UNITED STATES DISTRICT COURT EASTERN DISTRICT OF WISCONSIN
Jan 13, 2020
Case No. 18-C-0583 (E.D. Wis. Jan. 13, 2020)

Summary

In Williams v. Litscher, No. 18-C-0583, 2020 U.S. Dist. LEXIS 5085 (E.D. Wis. Jan. 13, 2020), Williams had been sentenced to an impermissibly long term of extended supervision.

Summary of this case from Sabo v. Hicks

Opinion

Case No. 18-C-0583

01-13-2020

EUGENE WILLIAMS, Plaintiff, v. JON E. LITSCHER, et al., Defendants.


DECISION AND ORDER

Eugene Williams brings this action for damages under 42 U.S.C. § 1983 against employees of the Wisconsin Department of Corrections. He alleges that the defendants failed to promptly correct an error relating to his criminal sentence that resulted in the extension of his extended supervision past the statutory maximum. The plaintiff was in jail on a supervision hold when one of the defendants noticed the error, and he spent 36 days in jail before the error was corrected and he was released.

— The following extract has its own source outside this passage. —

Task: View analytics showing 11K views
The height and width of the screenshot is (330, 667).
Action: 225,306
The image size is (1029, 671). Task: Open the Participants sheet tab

The plaintiff alleges that the defendants acted with deliberate indifference in failing to correct the error in his sentence faster than they did, and that therefore they violated the Cruel and Unusual Punishments Clause of the Eighth Amendment. Before me now is the defendants' motion for summary judgment and the plaintiff's motion for leave to amend her complaint to add a new defendant, Rita Haroski.

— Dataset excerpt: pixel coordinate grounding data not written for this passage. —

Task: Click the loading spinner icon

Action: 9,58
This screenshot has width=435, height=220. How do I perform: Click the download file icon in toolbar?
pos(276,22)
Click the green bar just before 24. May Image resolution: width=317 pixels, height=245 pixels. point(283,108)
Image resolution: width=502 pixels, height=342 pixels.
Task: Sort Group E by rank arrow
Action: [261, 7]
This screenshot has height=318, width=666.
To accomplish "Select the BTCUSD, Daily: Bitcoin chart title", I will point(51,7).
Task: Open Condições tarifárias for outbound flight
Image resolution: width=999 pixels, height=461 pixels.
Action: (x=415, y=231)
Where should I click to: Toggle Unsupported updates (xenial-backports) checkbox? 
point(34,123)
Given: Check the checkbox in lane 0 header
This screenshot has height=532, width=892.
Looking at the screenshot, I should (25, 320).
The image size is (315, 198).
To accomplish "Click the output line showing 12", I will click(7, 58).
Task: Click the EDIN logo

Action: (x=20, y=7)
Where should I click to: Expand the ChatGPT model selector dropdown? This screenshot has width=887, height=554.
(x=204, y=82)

The plaintiff's complaint mentions the Fourth Amendment and purports to state a claim for false imprisonment under state law. The defendants move for summary judgment dismissing plaintiff's entire case, which would include the Fourth Amendment and false-imprisonment claims. See ECF No. 26. However, in their brief, the defendants discuss only the plaintiff's claim under the Eighth Amendment. They ignore the Fourth Amendment and the claim for false imprisonment. In his response brief, the plaintiff does not mention any claim other than his Eighth Amendment claim or contend that even if the court grants summary judgment on the Eighth Amendment claim it should allow the other claims to proceed. Thus, I assume that the plaintiff has abandoned all claims other than his claim under the Eighth Amendment.

I. BACKGROUND

In 2004, the Milwaukee County Circuit Court entered a judgment convicting Williams of two counts of attempted armed robbery with threat of force and a third count of substantial battery with intent to cause bodily harm. On each of the attempted armed robbery counts, the court sentenced the plaintiff to five years' imprisonment and 10 years' extended supervision. On the battery count, the court sentenced the plaintiff to 18 months' imprisonment and 24 months' extended supervision. All sentences were to run concurrently.

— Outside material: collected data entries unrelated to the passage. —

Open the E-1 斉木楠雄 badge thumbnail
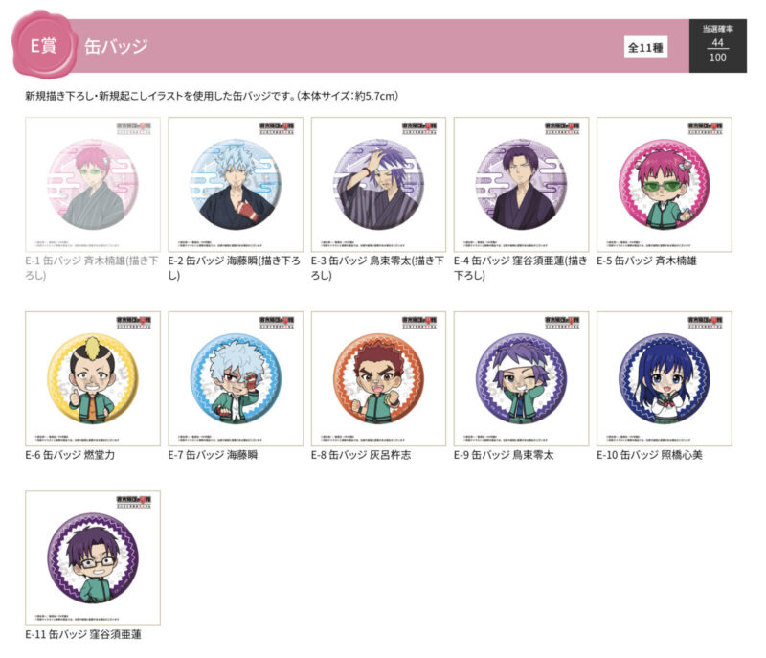This screenshot has height=658, width=766. 93,185
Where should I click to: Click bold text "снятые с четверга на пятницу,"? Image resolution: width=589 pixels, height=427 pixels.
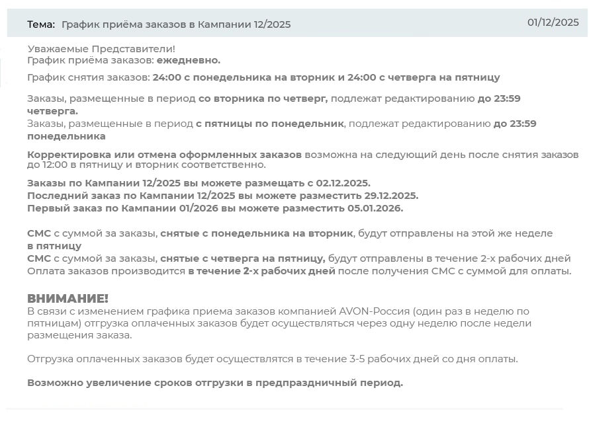[242, 258]
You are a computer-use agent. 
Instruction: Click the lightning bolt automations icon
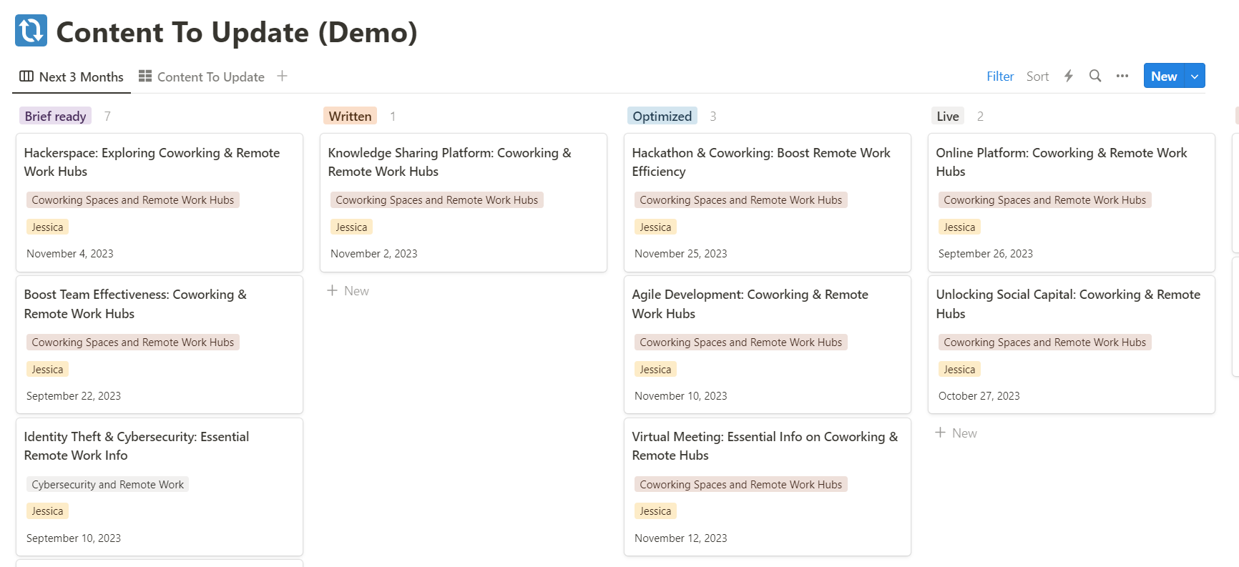coord(1068,76)
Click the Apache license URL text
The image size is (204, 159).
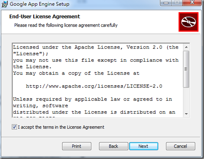tap(94, 86)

On March 11, 2004, staff members in the records department of Dodge Correctional Institution (who are not defendants here) calculated the plaintiff's sentence. They determined that his "max discharge date" was April 19, 2018. Def. Prop. Finding of Fact ("PFOF") ¶ 11. In 2008, Williams was released from prison and began serving the extended-supervision component of his sentence. In March 2014, defendant Susan Wundrow became Williams' probation agent.

The plaintiff did not file a response to the defendants' proposed findings of fact. Thus, under the local rules of this court, those proposed findings are deemed admitted. See Civ. L.R. 56(b). --------

On Sunday, May 7, 2017, Williams was arrested and taken into custody after a woman claimed he battered her. Williams also admitted to snorting cocaine and was found with drug paraphernalia. On the following Monday, Wundrow learned of the arrest. A day later, her supervisor placed a "supervision hold" on Williams, which had the effect of keeping him in jail pending a revocation decision. Def. PFOF ¶ 19. That same day, May 9, 2017, Wundrow sent an email to the general mailbox for the records department at Dodge Correctional Institution for the purpose of finding out how much time was left on Williams' sentence. She intended to use this information to guide her revocation decision.

Wundrow's email to the records department attached a form known as DOC-416. Agents regularly use this form when requesting sentence computations from the records department. The agent completes the top half of the form. The records department enters the sentence computation on the bottom half of the form and returns it to the agent. The typical timeline from when a DOC-416 form is emailed to the records department to when it is completed and returned to the agent is 1-2 weeks.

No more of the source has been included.